Back in 2017 Helmut Konecsny, the owner of Rochford Wines, purchased Toolangi Vineyards and immediately started ringing in the changes. Under this new, hands-on ownership and with talented young winemaker Kaspar Hermann at the helm, Toolangi have the wind in their sails. In Hermann, the Toolangi vineyard has found its winemaking Prince Charming. In addition to Mount Mary, where he worked as assistant winemaker for eight years before joining Toolangi. Hermann’s CV includes stints at Seville Estate, Coldstream Hills and Punch. Working alongside Hermann is viticulturist Brian Heslop. A Kiwi by birth, Brian cut his teeth in some of Aotearoa's most venerated and visionary Pinot Noir and Chardonnay vineyards: Pyramid Valley and Bell Hill. He also brings to the table a commitment to sustainability and biodiversity, embracing organic, biodynamic and regenerative practices in the vineyard.
Although Toolangi is a vineyard and label steeped in of history the region, in recent years new ownership and confident viticultural and winemaking changes have breathed new life into this Yarra Valley gem.
Together, the pair’s chief goal is to bring the vineyard back to the heart of the Toolangi story, with the focus on rejuvenating and upgrading the work in the vines. This was, after all, one of only two Yarra producers to engage the services of renowned soil scientist Claude Bourguignon, when Bibendum Wine Co. brought him out to Australia in 2018. Bourguignon’s recommendations have already begun to be implemented, including the transition to under vine cultivation and the reduction of inputs in the vineyard… And the work continues.
Hermann is steering the winemaking towards a less worked style, ensuring further purity, finesse, structure and elegance. It didn’t take this talented craftsman long to develop a distinctive and cohesive identity as compared to those of Toolangi 1.0, which, as mentioned, was the product of a roster of external (if very talented) winemakers. In the vines, Ammerlaan presides over some prime Yarra Valley real estate. First planted in 1995, the Toolangi now boasts 13 hectares under vine. An ideally situated vineyard, located right next to the Toolangi State Forest—its well-drained, gentle slopes and a coveted north-east orientation only begin to tell the story of this appealing, unique and characterful vineyard.

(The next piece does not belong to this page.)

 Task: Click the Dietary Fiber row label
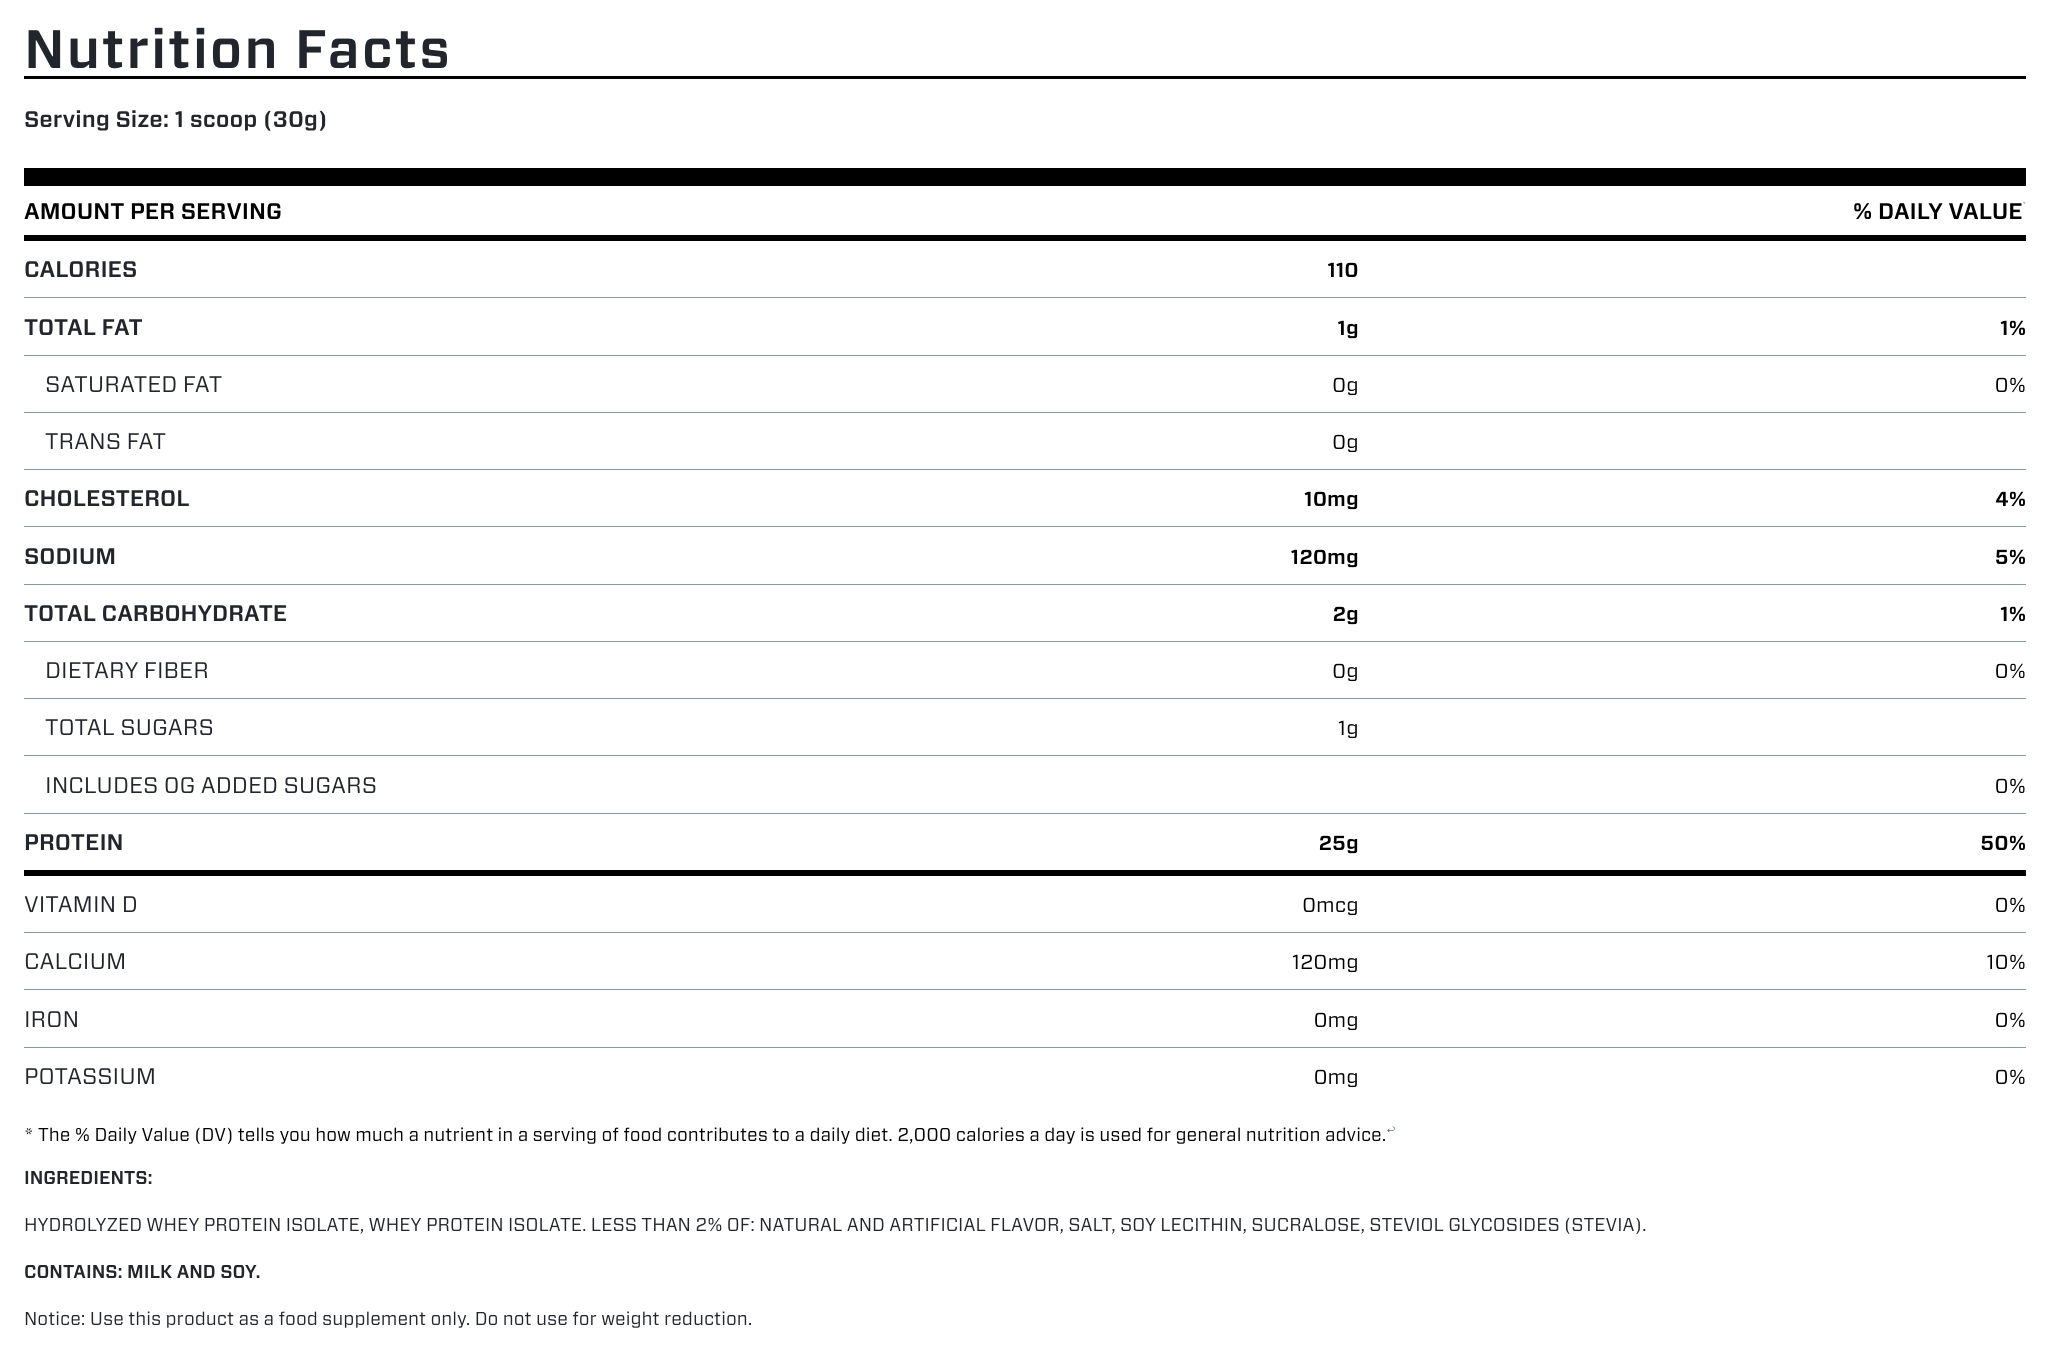tap(127, 670)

When Helmut Konecsny arrived in 2017, the original plan was to condense the range into just two tiers of wine—the Toolangi and Toolangi Paul’s Lane labels. But the vineyard had other ideas—in searching to revive the unique DNA of this site, the team quickly realised the individual personalities and quality coming from the vineyards’ exiting Block parcels was simply too great to pass up. These ‘Block’ wines are produced from the most privileged, low-yielding parcels of Dixon’s Creek vineyard. In particular, the F-Block Chardonnay is cropped from the vineyard’s highest and coolest area, abutting the Toolangi State Forest. The soils here are relatively shallow and rockier, resulting in low yields of intensely flavoured, bright and finely structured fruit. We’ve tasted many a Puligny of lessor quality. And so it goes with the E Block Pinot Noir sourced from two rows of 18-year-old MV6 vines.
What a difference just a few years can make. Taking nothing away from Toolangi’s fine history, the triple whammy of new ownership, full control of winemaking and the introduction of a talented new winemaker has breathed new life into this already fabulous grower. If you do not know the wines, we strongly suggest you take a look.